Exercise directions:
Reproduce verbatim the part of the records that opens with the line containing "Click the Manage icon in the sidebar" and closes with the line containing "coord(801,409)", including both of those lines. Output only those lines.

####

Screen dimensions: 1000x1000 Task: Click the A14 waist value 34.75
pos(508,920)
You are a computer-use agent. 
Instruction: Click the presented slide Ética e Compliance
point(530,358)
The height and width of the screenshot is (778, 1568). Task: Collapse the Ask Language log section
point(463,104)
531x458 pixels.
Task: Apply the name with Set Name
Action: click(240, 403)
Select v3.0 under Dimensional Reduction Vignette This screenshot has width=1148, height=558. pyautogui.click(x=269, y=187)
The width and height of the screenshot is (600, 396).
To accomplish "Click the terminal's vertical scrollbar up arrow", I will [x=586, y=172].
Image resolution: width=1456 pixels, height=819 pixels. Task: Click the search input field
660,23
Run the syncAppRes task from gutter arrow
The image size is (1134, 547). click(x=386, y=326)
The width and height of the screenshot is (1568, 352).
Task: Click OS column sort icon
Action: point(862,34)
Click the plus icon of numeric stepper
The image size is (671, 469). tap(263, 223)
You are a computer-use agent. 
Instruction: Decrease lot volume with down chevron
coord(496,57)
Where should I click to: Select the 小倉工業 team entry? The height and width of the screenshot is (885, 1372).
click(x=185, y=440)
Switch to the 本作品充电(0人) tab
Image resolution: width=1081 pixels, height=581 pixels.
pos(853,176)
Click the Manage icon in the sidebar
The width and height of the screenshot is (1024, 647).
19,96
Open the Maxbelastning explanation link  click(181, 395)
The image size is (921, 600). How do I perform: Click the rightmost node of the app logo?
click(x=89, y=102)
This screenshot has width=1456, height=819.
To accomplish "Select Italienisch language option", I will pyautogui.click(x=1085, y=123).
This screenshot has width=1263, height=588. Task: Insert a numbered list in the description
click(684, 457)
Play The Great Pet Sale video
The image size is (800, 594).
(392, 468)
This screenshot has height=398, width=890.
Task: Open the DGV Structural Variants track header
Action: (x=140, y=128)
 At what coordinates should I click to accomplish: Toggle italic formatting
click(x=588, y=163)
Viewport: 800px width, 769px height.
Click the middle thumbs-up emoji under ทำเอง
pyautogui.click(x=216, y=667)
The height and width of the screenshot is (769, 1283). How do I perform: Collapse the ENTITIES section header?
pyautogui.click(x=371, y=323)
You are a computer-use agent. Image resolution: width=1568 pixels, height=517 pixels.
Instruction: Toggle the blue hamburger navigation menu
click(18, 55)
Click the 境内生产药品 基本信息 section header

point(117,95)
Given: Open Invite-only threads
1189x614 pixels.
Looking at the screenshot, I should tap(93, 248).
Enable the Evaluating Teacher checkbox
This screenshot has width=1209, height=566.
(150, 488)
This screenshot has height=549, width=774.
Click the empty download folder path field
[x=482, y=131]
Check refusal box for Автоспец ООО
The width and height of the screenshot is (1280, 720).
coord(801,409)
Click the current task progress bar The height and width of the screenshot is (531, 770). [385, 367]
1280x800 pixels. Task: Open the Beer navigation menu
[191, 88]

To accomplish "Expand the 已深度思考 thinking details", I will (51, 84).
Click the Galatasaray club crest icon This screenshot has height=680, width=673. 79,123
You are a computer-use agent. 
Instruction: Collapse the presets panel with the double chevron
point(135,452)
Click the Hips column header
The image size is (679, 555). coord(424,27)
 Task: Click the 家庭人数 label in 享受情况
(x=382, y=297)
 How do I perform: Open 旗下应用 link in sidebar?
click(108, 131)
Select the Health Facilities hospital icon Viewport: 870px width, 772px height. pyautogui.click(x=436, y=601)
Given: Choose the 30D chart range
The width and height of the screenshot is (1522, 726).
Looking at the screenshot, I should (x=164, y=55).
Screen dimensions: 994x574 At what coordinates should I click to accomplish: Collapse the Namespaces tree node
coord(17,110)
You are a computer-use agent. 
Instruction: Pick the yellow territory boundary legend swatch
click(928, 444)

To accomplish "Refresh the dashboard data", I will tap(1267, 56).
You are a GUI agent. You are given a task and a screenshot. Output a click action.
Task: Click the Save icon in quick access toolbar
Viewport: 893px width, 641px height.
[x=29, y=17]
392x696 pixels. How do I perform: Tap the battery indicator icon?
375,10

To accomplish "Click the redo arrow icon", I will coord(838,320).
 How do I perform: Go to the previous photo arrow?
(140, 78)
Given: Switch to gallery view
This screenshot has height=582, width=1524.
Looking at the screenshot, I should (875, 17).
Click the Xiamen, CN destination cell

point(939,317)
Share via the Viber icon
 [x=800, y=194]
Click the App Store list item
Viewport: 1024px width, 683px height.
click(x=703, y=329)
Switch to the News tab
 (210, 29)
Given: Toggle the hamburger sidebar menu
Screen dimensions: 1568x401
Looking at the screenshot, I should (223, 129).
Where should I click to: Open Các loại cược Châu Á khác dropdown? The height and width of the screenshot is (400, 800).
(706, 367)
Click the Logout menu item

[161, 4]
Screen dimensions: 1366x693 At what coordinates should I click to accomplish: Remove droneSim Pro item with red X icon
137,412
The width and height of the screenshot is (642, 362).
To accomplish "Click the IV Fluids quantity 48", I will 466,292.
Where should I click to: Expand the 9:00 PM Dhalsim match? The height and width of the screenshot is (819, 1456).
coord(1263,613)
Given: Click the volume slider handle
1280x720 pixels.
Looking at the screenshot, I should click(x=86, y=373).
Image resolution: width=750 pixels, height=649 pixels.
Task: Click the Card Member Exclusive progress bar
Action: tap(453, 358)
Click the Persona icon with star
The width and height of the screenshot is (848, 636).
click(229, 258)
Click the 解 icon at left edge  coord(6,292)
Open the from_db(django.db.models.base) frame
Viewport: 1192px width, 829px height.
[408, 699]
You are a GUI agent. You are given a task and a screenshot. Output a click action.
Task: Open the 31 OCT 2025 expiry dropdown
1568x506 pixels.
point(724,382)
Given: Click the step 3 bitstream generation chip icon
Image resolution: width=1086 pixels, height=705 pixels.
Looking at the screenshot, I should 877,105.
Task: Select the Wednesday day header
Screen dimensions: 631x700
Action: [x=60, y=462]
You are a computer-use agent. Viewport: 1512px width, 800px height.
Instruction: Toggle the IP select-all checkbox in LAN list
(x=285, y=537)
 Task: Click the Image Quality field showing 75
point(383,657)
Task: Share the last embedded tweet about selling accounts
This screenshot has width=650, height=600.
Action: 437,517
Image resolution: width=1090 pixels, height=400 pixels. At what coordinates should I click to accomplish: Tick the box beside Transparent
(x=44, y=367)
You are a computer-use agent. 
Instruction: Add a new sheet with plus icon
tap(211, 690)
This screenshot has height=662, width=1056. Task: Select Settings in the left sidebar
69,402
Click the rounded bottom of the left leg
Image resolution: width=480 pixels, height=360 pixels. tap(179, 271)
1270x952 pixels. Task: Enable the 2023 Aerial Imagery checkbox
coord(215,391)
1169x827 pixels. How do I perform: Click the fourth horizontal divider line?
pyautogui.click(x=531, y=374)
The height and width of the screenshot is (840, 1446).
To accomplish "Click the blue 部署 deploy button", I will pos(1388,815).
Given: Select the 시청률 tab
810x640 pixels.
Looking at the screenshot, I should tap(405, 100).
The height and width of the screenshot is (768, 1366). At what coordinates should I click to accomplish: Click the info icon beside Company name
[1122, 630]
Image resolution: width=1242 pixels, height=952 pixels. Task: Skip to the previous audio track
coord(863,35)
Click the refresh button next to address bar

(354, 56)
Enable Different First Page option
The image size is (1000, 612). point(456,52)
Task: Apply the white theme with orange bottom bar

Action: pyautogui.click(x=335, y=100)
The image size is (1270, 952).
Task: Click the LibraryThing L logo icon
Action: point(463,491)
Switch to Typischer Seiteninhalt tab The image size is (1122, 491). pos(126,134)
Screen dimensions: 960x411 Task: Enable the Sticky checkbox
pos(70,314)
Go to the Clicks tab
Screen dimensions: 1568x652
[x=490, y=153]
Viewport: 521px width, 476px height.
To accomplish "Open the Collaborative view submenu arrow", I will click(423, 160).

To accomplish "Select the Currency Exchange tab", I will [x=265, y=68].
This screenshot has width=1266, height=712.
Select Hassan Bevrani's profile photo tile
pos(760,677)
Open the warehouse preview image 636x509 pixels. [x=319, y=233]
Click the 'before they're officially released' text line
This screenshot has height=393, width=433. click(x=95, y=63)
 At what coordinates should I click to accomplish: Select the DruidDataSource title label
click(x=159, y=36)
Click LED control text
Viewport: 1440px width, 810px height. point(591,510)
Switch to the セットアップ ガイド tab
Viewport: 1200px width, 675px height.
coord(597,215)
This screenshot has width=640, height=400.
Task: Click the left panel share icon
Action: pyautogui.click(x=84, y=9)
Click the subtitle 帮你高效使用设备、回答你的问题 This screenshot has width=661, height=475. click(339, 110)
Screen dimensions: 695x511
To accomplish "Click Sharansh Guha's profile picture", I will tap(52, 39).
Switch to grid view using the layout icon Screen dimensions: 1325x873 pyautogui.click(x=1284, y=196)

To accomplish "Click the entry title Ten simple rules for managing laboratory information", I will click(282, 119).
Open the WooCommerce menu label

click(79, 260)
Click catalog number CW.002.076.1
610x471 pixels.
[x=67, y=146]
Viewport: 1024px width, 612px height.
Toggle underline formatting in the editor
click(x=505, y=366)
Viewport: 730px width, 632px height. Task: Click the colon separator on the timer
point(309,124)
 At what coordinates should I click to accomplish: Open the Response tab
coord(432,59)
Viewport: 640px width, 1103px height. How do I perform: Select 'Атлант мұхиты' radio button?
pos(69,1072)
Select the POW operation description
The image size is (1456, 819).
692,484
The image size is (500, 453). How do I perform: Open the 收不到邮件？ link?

####

In response:
Click the Manage icon in the sidebar
The width and height of the screenshot is (1024, 647).
19,96
Open the Maxbelastning explanation link  click(181, 395)
The image size is (921, 600). How do I perform: Click the rightmost node of the app logo?
click(x=89, y=102)
This screenshot has width=1456, height=819.
To accomplish "Select Italienisch language option", I will pyautogui.click(x=1085, y=123).
This screenshot has width=1263, height=588. Task: Insert a numbered list in the description
click(684, 457)
Play The Great Pet Sale video
The image size is (800, 594).
(392, 468)
This screenshot has height=398, width=890.
Task: Open the DGV Structural Variants track header
Action: (x=140, y=128)
 At what coordinates should I click to accomplish: Toggle italic formatting
click(x=588, y=163)
Viewport: 800px width, 769px height.
Click the middle thumbs-up emoji under ทำเอง
pyautogui.click(x=216, y=667)
The height and width of the screenshot is (769, 1283). How do I perform: Collapse the ENTITIES section header?
pyautogui.click(x=371, y=323)
You are a computer-use agent. Image resolution: width=1568 pixels, height=517 pixels.
Instruction: Toggle the blue hamburger navigation menu
click(18, 55)
Click the 境内生产药品 基本信息 section header

point(117,95)
Given: Open Invite-only threads
1189x614 pixels.
Looking at the screenshot, I should tap(93, 248).
Enable the Evaluating Teacher checkbox
This screenshot has width=1209, height=566.
(150, 488)
This screenshot has height=549, width=774.
Click the empty download folder path field
[x=482, y=131]
Check refusal box for Автоспец ООО
The width and height of the screenshot is (1280, 720).
coord(801,409)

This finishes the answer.